Credit:  By Pam McClounie, News & Star, www.newsandstar.co.uk 28 December 2011 ~~

Plans for three wind turbines at the former Broughton Lodge opencast mine in west Cumbria have been refused after an appeal.

An appeal was lodged by Peel Energy Ltd in August after Allerdale Council refused permission for the turbines at the former mine near Great Broughton, known locally as Soddy Gap.

But following a site visit on November 7, the appeal has been dismissed.

Planning inspector David Rose said the main issues were:

the cumulative effects of the development on the character and appearance of the landscape;

the visual impact of the proposal on the living conditions of Glen Cottage, Rose Cottage and Stockmoor Hall; and

whether any harm to these and any other identified matters would, in the light of the development plan, be outweighed by the national objective of promoting renewable energy generation.

The council had said the wind farm would have an adverse impact on the three nearest properties and a negative cumulative effect on the area.

Among those objecting were the village cricket club and Sport England, who were concerned that the turbines would affect sight lines on the pitch, the parish council and Derwent Forest Development Consortium, which wants to redevelop the nearby former RNAD site at Broughton Moor.

Mr Rose said: “The weight to be given to the advantages of the project is outweighed by the cumulative harm to the character and appearance of the landscape. The scheme would thus be in conflict with the development plan when read as a whole.

“I have had regard to other appeal decisions in the locality, with particular reference to the schemes allowed at Tallentire and Westnewton, where cumulative landscape effects were at issue.
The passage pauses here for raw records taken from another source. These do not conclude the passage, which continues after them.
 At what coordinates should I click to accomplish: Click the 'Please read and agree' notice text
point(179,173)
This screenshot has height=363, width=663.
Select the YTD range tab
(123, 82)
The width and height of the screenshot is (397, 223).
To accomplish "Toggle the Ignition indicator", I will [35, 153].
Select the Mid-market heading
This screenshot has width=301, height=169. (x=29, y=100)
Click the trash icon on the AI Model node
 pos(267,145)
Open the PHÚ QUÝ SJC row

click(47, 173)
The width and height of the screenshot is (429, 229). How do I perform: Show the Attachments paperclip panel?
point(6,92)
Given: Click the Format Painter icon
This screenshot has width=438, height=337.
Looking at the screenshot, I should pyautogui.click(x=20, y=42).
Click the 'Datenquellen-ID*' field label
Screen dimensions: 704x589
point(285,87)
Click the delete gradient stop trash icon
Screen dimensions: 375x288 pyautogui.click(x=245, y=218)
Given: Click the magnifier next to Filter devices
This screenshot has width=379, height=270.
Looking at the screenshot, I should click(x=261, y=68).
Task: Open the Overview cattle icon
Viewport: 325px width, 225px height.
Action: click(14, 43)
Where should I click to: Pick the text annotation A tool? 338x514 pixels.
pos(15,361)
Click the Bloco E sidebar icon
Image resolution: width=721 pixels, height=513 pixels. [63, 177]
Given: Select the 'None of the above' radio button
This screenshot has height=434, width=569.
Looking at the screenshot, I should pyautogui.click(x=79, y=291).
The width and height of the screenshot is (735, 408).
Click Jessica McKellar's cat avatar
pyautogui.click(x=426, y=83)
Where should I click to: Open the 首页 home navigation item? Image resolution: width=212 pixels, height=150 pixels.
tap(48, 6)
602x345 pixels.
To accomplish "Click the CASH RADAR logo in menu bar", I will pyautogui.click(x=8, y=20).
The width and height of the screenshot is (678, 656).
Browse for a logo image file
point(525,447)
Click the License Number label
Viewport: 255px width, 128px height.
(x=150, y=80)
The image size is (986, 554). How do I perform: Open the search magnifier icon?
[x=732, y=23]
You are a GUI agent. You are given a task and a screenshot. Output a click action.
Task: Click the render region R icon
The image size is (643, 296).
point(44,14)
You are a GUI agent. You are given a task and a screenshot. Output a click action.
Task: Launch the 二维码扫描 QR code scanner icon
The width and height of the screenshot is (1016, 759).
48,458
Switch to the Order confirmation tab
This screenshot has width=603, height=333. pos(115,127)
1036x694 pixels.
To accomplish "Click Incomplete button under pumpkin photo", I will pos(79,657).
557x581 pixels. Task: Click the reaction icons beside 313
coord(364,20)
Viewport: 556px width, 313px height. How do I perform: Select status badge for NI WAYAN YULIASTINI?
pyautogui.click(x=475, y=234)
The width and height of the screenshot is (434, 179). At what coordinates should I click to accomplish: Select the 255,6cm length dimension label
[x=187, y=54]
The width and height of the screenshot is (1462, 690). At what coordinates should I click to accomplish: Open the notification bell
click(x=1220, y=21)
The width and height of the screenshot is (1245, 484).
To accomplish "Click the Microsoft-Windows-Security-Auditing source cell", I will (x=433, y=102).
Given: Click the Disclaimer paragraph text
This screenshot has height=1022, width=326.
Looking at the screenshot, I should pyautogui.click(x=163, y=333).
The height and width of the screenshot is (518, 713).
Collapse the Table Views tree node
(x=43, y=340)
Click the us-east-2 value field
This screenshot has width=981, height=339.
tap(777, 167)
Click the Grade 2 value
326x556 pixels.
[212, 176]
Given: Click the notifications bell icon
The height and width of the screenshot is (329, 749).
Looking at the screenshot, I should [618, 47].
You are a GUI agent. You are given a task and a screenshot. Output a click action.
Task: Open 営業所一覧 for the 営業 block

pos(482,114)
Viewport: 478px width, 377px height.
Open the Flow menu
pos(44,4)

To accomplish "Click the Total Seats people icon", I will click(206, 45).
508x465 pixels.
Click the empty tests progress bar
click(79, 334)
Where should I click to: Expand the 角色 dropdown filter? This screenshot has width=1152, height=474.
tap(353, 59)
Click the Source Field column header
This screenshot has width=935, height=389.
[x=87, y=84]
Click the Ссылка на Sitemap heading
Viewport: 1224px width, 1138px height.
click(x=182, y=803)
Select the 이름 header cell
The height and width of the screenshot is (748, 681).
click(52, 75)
“In both instances the inspector came to the conclusion that despite the intensification of the line (of turbines) between Workington and Carlisle the landscape remains the dominant feature and still would be described as a landscape with wind farms rather than a wind farm landscape.

“However, each case falls to be considered on merit and each approval adds to the cumulative baseline. The site specific considerations that I have identified demonstrate that there would be adverse cumulative effects on the landscape character and appearance in this particular location.”

Source:  By Pam McClounie, News & Star, www.newsandstar.co.uk 28 December 2011

This article is the work of the source indicated. Any opinions expressed in it are not necessarily those of National Wind Watch.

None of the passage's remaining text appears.